M. Jean Louis Masson expose à M. le ministre de l'intérieur que l'article L. 5211-9 du code général des collectivités territoriales (CGCT) dispose que le président d'un établissement public de coopération intercommunale peut donner, par arrêté, délégation de signature au directeur général des services, au directeur général adjoint des services, au directeur général des services techniques, au directeur des services techniques et aux responsables de service. Il lui demande si les intéressés peuvent se donner subdélégation de signature, les uns les autres, en cas d'empêchement.

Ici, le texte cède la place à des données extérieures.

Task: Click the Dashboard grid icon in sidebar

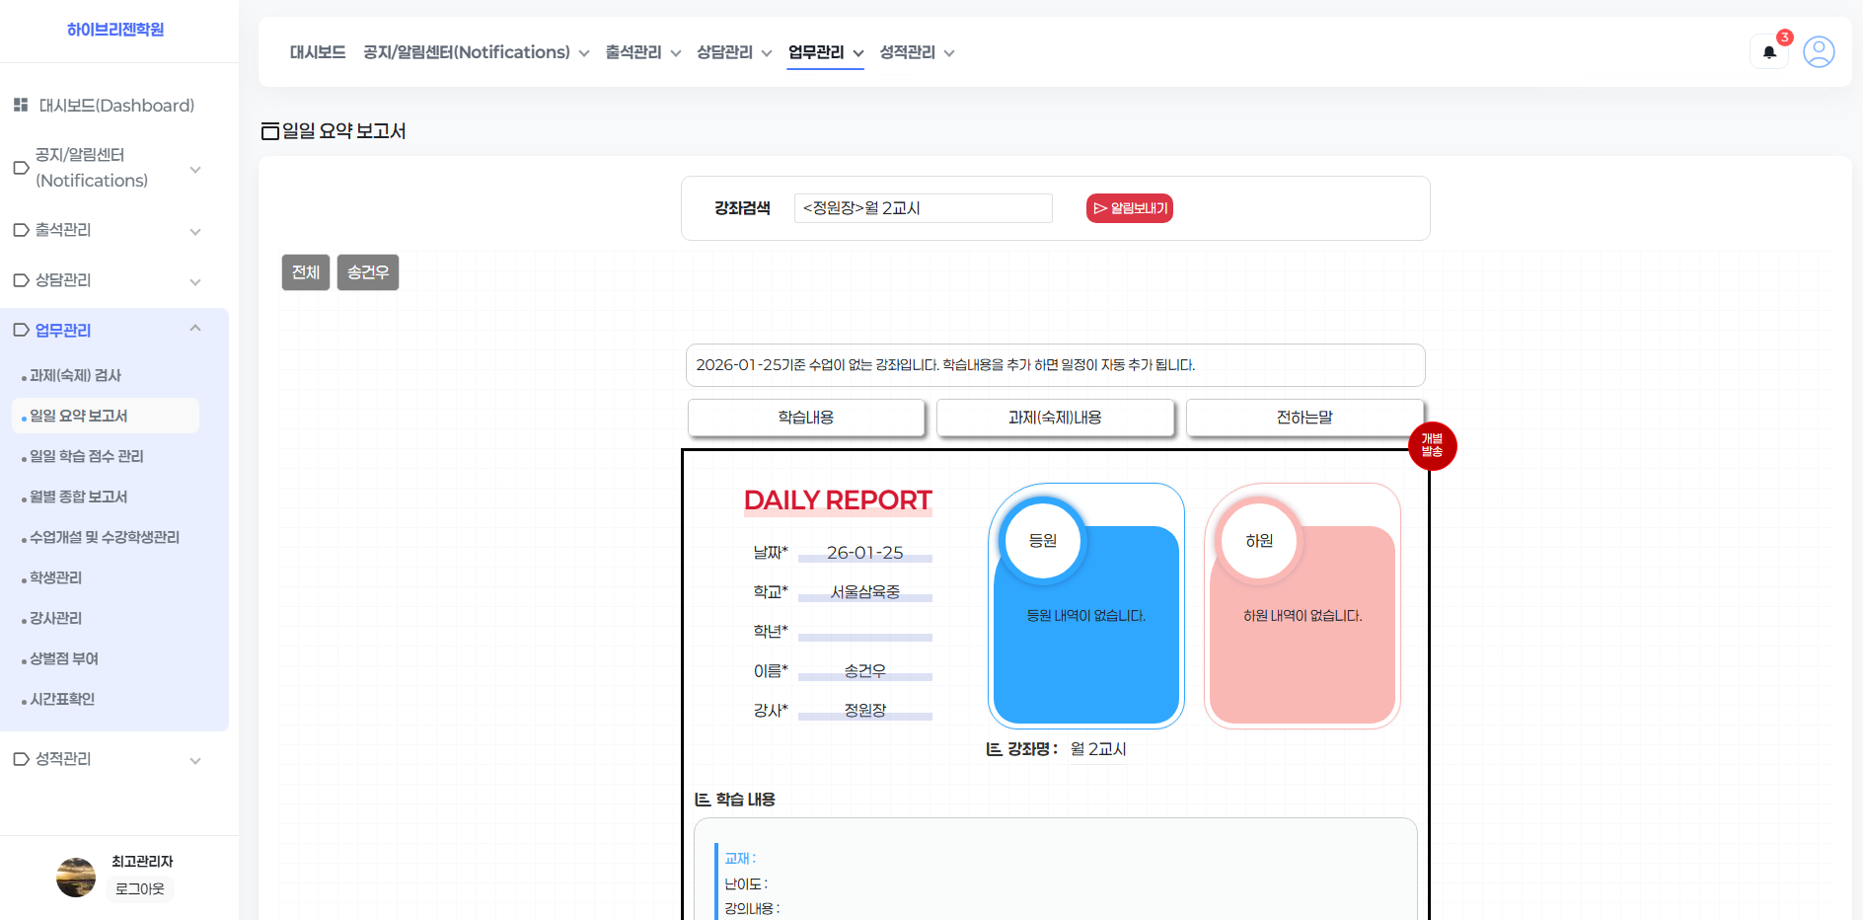Action: 21,105
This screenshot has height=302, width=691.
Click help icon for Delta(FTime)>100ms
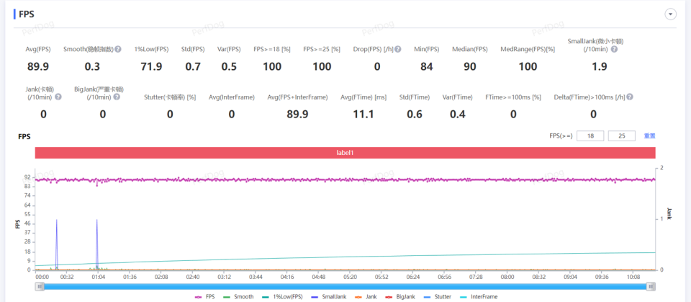click(631, 97)
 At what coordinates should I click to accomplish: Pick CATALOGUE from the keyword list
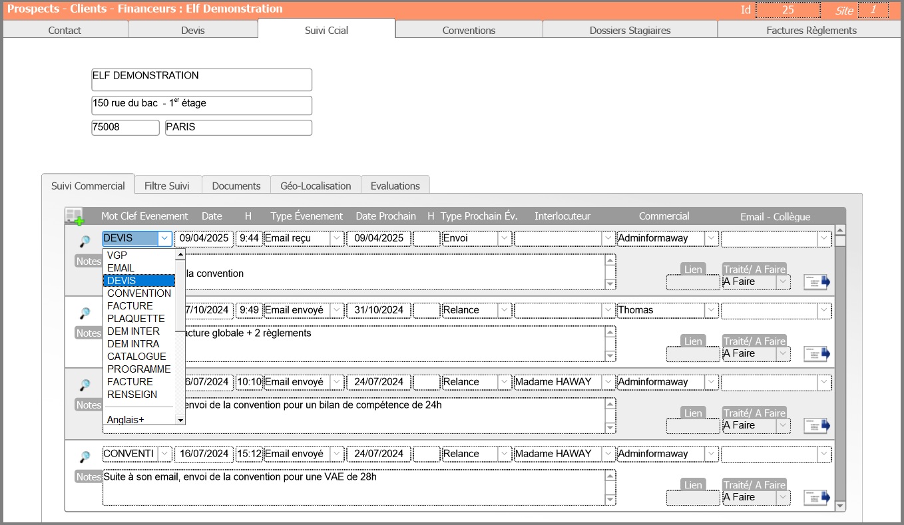136,357
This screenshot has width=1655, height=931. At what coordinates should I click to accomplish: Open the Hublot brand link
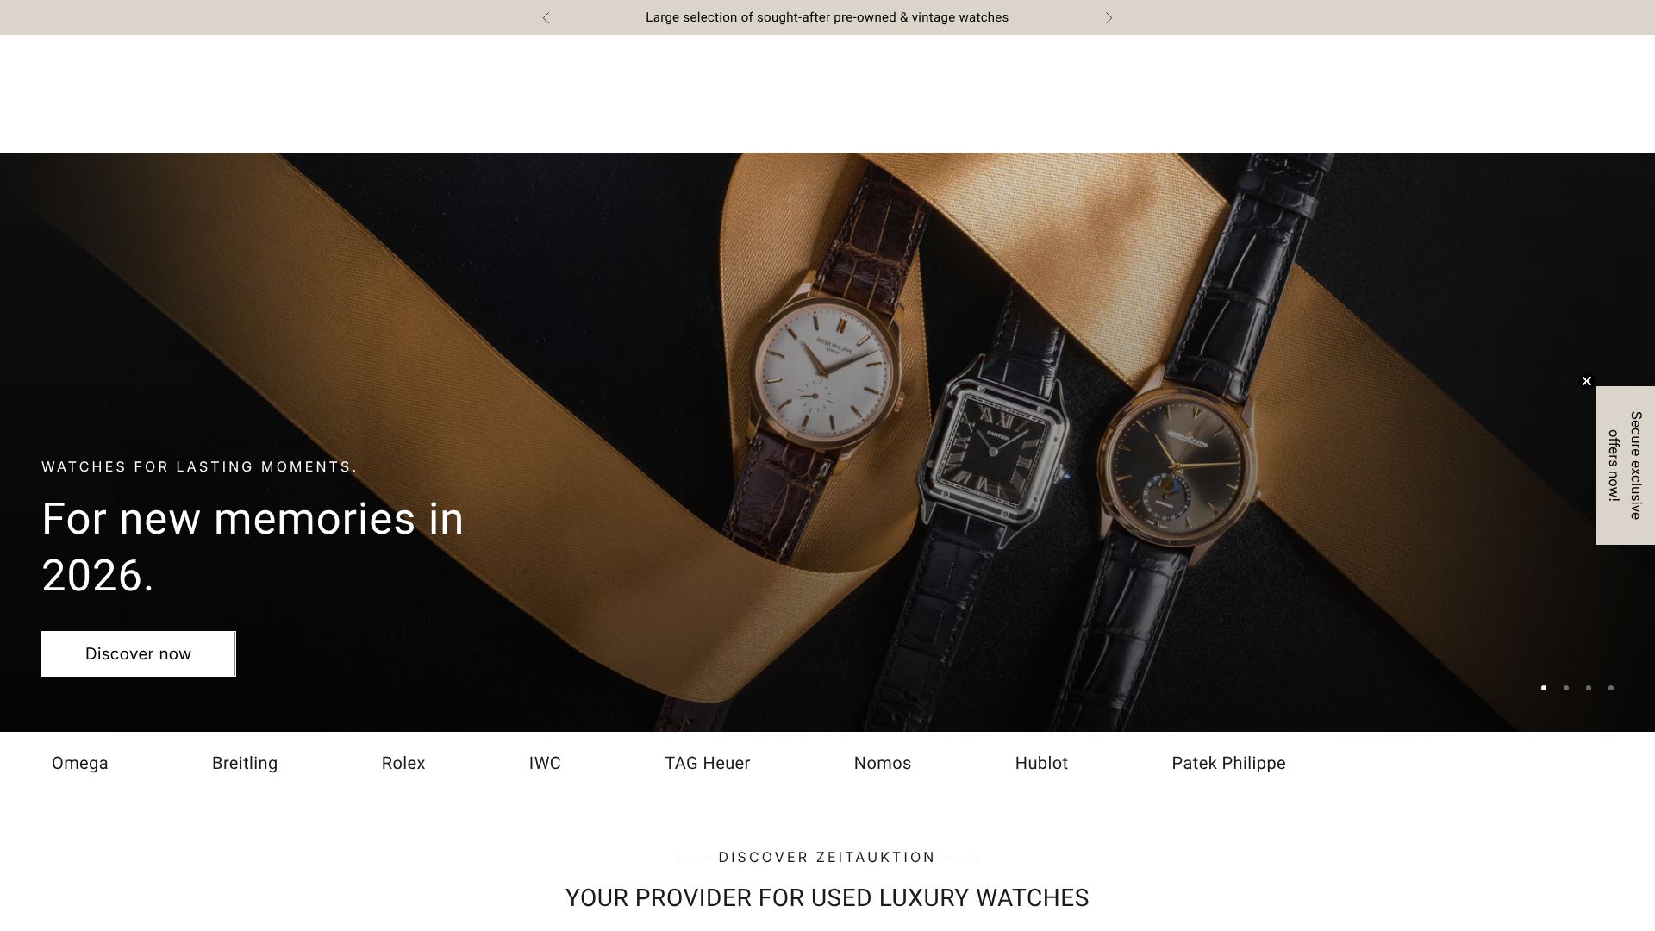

Réponse du Ministère de l'intérieur

publiée dans le JO Sénat du 26/05/2016 - page 2239

La délégation de signature, qui vise essentiellement à faciliter l'organisation et le fonctionnement d'un service, est en principe personnelle. Son bénéficiaire est donc nommément désigné. De ce fait, la subdélégation de signature, conformément au principe « délégation sur délégation ne vaut », est en général proscrite sauf si un texte l'autorise expressément (CE, 31 octobre 1986, Ministre de l'urbanisme, du logement et des transports, n°  66612). Dans ces conditions, et dans la mesure où l'article L. 5211-9 du code général des collectivités territoriales ne la prévoit pas, un directeur général des services, un directeur général adjoint des services, un directeur général des services techniques, un directeur des services techniques et les responsables de services ne peuvent subdéléguer leur signature, même pour pallier un éventuel empêchement de l'un d'eux. En revanche, l'arrêté de délégation de signature peut prévoir les modalités selon lesquelles la signature peut être exercée en cas d'empêchement des signataires susmentionnés.